Roma, 3 ottobre 2025 – Il Salone d’Onore del CONI ha fatto da cornice alla presentazione ufficiale di Luca Banchi come nuovo Commissario Tecnico della Nazionale maschile di basket. Il tecnico grossetano guiderà gli Azzurri fino al 2028, con il difficile obiettivo, stante la situazione del movimento italiano, di proiettare l’Italia verso le Olimpiadi di Los Angeles.

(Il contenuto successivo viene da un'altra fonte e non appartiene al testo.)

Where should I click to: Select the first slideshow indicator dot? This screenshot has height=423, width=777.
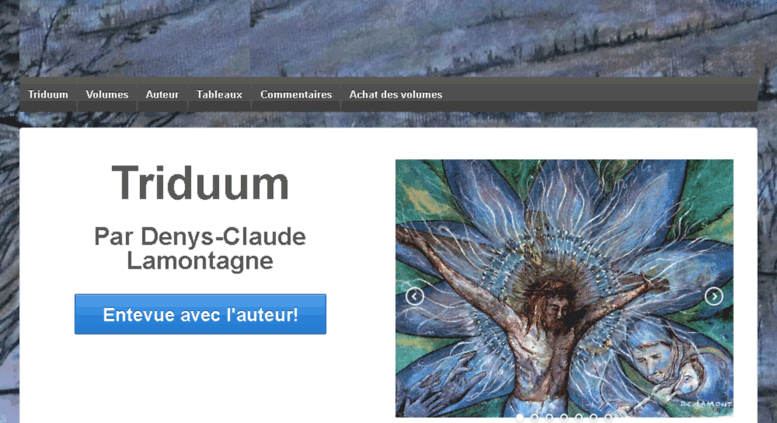pyautogui.click(x=520, y=418)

Ad aprire la conferenza stampa è stato il presidente della FIP, Giovanni Petrucci, che ha salutato con affetto l’ex CT Gianmarco Pozzecco e spiegato le ragioni della scelta: “Con Luca Banchi c’è stata subito piena convergenza. Racchiude qualità tecniche, umane e una lunga esperienza internazionale. Il nostro traguardo resta quello olimpico, e con lui vogliamo davvero… sbancare”.
Sulla stessa linea le parole di Gigi Datome, coordinatore delle Nazionali maschili: “Siamo felici di accogliere un allenatore che porta con sé conoscenze acquisite in sette Paesi diversi. Vogliamo che tutte le nostre squadre abbiano un’identità riconoscibile, fondata sul rispetto e sull’attaccamento alla Maglia. Siamo certi che coach Banchi darà ancora più forza al nostro progetto”.

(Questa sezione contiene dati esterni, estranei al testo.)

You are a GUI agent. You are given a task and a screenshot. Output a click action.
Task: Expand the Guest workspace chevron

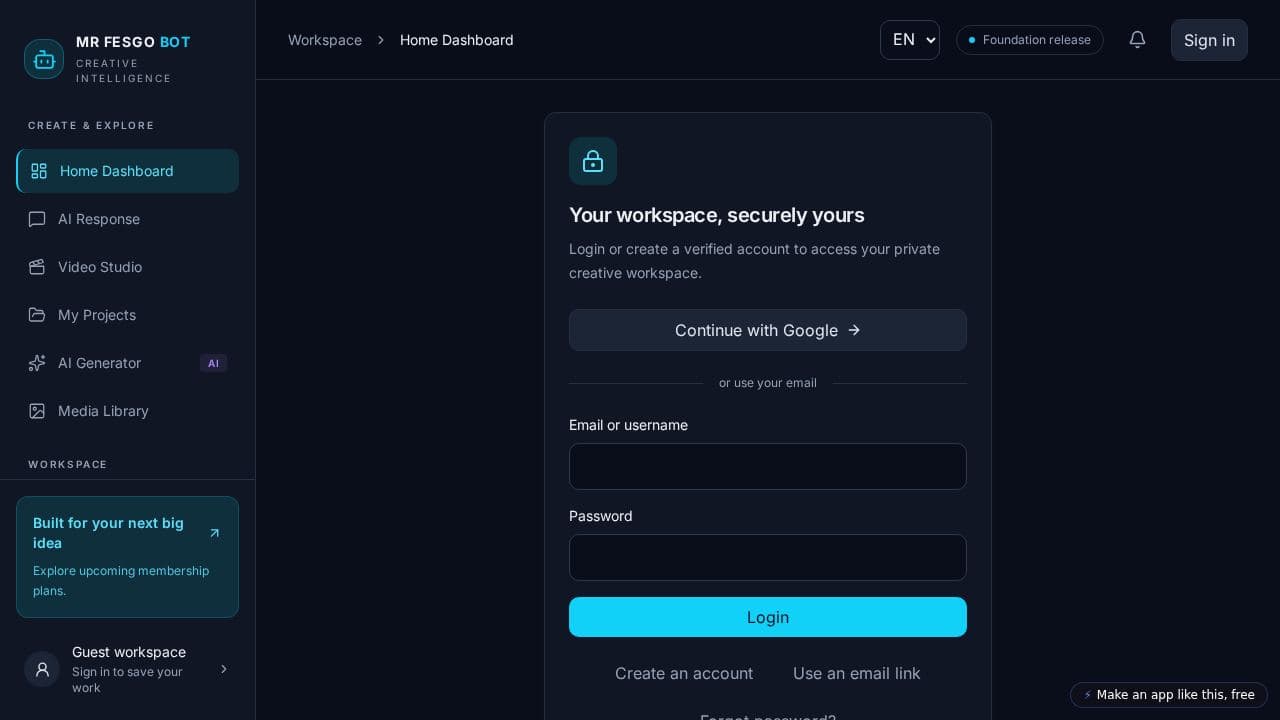coord(223,669)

Il nuovo CT, visibilmente emozionato, ha chiuso la presentazione: “Questo incarico rappresenta il punto più alto della mia carriera. Sono grato e orgoglioso di raccogliere l’eredità di Pozzecco. Ho avuto modo di affrontare l’Italia con la Lettonia e ho apprezzato la forza e la coesione del gruppo. Qui ho trovato tanti giovani talentuosi, che vogliamo accompagnare in un percorso di crescita. La Nazionale è sopra tutto e tutti: indossare questa maglia è un valore che non ha eguali”.
Accanto a lui ci sarà uno staff di alto profilo: Marco Ramondino, Adriano Vertemati e Iacopo Squarcina come assistenti, la conferma di Riccardo Fois e l’ingresso a tempo pieno di Matteo Panichi nello staff tecnico federale.
Il debutto di Banchi è fissato per il 27 novembre a Tortona contro l’Islanda, prima gara delle qualificazioni europee alla FIBA World Cup 2027. L’Italia è inserita nel girone D insieme a Lituania, Islanda e Gran Bretagna: servirà un posto tra le prime tre per accedere alla seconda fase, dove gli Azzurri potrebbero incrociare Serbia, Turchia, Bosnia Erzegovina e Svizzera.